Several people have written wondering whether "brittled" really is a word. You can check it here at the official online version of the Scrabble dictionary. Just type in "brittle" and you'll see it.

Job posting

I'm looking to hire a hardware/software engineer for the new project I'm involved in. The description is here at NY Craig's List. Please pass it on if you know someone who might be interested.

Missing Maggie Berry

This is just the thing that happens when one goes away for a while and doesn't have lots of online access. One misses entertaining and enlightening articles like The Morning News - Women's Fashion: Part II, Color by Maggie Berry. I'm glad I've caught it now and am on track to having a fabulously stylish wardrobe.

pb gettings some props

Here's an interview with Paul where he answers some questions about web apps, weblogs, Blogger and his recent move to Oregon.

Holiday Spirit

Thought I'd get in the holiday spirit and do a little Christmas decorating around the 'Nut. But my funny blinking lights are horribly ugly and bad, I don't know if I can stand them for the whole month. I'll leave them for now just for kicks, and to remind everyone what the web used to be like back in 1995/96.

Brrr...New York

current New York temperature 19 degrees!New York has a strange way of welcoming us. Ol' NYC must have heard me blabbing before I left SF, "I'm looking forward to winter. I've missed it." But 19º?! I was ready to get into this cold thing slowly, was geared up for the 30º. But not this. After a quick stroll to get bagels, coffee, and juice this morning (during which we observed all the puddles were totally frozen), I've had enough. I don't think I can leave the house again today.

Health Insurance

Now that I've moved I have to find new health insurance, as my former plan was limited to California. In the past I've used eHealthInsurance to find local providers and get free online quotes, but they only list one plan for me here (which is quite expensive). If you have any recommendations -- especially if you're self-employed -- please email me. Thanks.

Snowy NYC

snow todaySnow snow snow snow snow snow snow snow snow snow snow snow snow snow snow!!!!!!!

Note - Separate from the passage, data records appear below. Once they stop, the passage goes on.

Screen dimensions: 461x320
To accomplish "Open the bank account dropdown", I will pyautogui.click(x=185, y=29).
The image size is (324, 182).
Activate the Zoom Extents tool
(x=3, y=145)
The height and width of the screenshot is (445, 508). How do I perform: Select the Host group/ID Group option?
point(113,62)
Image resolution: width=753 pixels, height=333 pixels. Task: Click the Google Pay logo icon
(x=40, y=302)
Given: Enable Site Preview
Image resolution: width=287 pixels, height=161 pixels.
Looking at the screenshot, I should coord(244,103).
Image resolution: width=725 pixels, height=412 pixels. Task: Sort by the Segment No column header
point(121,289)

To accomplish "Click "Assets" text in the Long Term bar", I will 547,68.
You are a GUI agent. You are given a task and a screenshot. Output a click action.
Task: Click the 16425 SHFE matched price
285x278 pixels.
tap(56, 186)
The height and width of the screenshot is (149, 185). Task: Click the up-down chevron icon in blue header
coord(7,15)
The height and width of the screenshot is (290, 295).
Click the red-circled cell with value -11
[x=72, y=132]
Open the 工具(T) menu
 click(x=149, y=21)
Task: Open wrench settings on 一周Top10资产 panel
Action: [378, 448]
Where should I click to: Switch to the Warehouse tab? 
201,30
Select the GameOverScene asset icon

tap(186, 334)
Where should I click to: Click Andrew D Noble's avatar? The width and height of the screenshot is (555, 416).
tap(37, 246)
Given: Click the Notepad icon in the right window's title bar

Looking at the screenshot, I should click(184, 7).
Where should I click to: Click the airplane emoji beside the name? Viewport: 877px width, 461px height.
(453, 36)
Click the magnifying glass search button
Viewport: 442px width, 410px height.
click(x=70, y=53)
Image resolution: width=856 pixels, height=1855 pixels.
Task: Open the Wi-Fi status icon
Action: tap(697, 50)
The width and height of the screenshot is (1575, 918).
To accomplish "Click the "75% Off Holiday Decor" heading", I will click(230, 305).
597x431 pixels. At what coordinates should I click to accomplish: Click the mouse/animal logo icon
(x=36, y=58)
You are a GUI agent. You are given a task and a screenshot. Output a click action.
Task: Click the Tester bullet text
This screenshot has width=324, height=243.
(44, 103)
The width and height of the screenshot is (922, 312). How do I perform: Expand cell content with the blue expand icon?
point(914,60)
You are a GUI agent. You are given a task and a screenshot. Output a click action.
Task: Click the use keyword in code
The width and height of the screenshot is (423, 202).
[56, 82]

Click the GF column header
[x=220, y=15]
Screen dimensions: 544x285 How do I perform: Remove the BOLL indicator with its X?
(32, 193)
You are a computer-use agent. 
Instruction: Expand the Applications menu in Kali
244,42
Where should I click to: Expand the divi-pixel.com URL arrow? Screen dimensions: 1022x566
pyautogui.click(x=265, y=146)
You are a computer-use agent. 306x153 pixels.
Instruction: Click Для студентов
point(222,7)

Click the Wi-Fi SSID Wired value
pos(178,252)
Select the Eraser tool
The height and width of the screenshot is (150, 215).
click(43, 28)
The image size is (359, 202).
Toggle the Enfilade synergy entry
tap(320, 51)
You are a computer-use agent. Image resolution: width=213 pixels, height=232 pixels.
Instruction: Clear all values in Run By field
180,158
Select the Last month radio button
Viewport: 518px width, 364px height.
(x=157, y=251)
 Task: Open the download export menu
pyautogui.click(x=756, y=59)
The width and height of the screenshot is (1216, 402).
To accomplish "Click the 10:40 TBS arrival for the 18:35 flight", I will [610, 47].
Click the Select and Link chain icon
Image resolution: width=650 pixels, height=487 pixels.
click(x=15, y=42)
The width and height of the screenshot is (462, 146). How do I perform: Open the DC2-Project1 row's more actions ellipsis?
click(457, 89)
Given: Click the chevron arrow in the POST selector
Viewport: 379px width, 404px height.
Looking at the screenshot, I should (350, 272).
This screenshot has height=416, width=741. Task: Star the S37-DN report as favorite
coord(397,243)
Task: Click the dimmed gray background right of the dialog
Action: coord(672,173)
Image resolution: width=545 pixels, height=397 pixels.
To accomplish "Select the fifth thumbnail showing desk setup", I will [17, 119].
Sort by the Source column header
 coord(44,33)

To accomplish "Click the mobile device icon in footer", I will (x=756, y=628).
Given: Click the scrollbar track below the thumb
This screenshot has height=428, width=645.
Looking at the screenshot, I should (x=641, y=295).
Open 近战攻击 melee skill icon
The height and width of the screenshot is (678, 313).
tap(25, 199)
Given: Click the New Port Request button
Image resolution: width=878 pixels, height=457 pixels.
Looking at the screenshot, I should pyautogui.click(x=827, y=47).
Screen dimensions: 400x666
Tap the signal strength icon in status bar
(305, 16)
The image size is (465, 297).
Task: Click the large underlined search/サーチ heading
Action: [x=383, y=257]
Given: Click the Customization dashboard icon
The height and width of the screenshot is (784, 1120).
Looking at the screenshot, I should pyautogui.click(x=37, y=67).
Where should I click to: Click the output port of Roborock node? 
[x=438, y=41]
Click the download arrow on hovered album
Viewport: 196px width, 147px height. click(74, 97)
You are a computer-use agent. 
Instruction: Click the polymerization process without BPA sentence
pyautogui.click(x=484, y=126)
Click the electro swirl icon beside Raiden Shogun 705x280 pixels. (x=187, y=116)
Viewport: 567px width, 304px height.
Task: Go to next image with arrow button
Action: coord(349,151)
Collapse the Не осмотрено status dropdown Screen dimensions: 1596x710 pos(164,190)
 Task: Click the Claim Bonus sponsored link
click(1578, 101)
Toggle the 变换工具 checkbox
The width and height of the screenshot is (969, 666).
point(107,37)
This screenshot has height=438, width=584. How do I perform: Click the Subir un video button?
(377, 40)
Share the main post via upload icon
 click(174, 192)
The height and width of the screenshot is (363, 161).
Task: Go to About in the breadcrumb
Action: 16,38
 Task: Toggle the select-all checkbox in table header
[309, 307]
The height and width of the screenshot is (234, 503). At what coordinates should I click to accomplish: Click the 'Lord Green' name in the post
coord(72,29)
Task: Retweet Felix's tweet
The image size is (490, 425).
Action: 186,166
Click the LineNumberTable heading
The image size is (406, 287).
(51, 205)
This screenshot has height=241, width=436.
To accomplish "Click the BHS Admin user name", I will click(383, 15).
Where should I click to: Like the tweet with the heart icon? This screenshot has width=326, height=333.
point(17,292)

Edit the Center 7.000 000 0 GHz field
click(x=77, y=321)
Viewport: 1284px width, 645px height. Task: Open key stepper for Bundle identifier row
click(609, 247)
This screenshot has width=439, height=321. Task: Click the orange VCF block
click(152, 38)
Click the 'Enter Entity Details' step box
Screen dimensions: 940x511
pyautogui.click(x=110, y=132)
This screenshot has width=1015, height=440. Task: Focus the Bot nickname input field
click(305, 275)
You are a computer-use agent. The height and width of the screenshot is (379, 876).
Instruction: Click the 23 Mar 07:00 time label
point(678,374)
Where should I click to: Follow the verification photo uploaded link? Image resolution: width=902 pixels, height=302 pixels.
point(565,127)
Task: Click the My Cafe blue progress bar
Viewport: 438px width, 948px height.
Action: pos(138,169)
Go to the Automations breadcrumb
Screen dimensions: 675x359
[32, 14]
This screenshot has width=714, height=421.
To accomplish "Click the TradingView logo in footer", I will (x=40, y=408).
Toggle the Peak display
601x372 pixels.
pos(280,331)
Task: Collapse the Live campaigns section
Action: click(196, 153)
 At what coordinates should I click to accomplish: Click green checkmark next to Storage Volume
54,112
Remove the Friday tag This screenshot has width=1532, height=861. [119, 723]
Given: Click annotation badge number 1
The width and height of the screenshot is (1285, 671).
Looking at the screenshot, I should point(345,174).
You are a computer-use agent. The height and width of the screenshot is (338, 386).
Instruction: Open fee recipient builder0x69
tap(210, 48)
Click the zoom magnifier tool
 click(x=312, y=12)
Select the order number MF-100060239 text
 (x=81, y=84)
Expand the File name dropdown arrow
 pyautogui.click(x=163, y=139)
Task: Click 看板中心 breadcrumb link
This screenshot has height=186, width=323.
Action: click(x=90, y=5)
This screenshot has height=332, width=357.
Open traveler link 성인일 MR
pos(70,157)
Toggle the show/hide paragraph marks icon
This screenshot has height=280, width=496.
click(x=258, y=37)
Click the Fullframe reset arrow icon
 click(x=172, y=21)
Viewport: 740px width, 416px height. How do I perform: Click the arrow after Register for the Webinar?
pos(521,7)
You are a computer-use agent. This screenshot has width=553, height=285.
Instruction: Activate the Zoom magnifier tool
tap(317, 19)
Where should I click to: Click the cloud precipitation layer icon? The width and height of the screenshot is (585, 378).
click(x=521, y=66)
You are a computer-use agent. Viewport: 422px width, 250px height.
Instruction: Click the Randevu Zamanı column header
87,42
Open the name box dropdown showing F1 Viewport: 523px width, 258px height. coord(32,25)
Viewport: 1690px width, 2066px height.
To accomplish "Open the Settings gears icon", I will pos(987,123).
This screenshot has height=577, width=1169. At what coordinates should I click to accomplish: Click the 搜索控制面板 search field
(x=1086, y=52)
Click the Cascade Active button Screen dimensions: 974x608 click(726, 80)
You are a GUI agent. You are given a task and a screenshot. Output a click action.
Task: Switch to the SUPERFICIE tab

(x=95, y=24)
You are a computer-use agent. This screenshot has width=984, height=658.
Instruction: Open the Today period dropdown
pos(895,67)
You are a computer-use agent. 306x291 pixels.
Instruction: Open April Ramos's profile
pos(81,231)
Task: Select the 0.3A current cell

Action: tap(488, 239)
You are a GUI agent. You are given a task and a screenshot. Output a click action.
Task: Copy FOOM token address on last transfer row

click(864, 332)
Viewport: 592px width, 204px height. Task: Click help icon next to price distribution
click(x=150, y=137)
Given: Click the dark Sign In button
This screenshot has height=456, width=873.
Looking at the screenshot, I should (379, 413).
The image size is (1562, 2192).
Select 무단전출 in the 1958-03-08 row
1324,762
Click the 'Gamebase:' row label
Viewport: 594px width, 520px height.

I'll probably write this again in March but the intonation will be totally different and there won't be any exclamation points.

Blog small talk

Oh God, I just realized that my posts have become the blogging equivalent of small-talk. All I'm doing is talking about the weather. I really need to get back to work again so I have more to talk about.

Minor site updates

A few minor updates around the site to reflect my changed location. Some updates to the About page and finally some fresh content for the sidebar. For some reason I couldn't get FTP to work over my dial-up in France, so I was stuck having the world believe it was taking me two months to read the Great Gatsby.

Supernova conference weblog

I'm at the Supernova conference down in Palo Alto. Missed the morning but I'm looking forward to getting engaged this afternoon. You can follow along with the conference weblog if you'd like.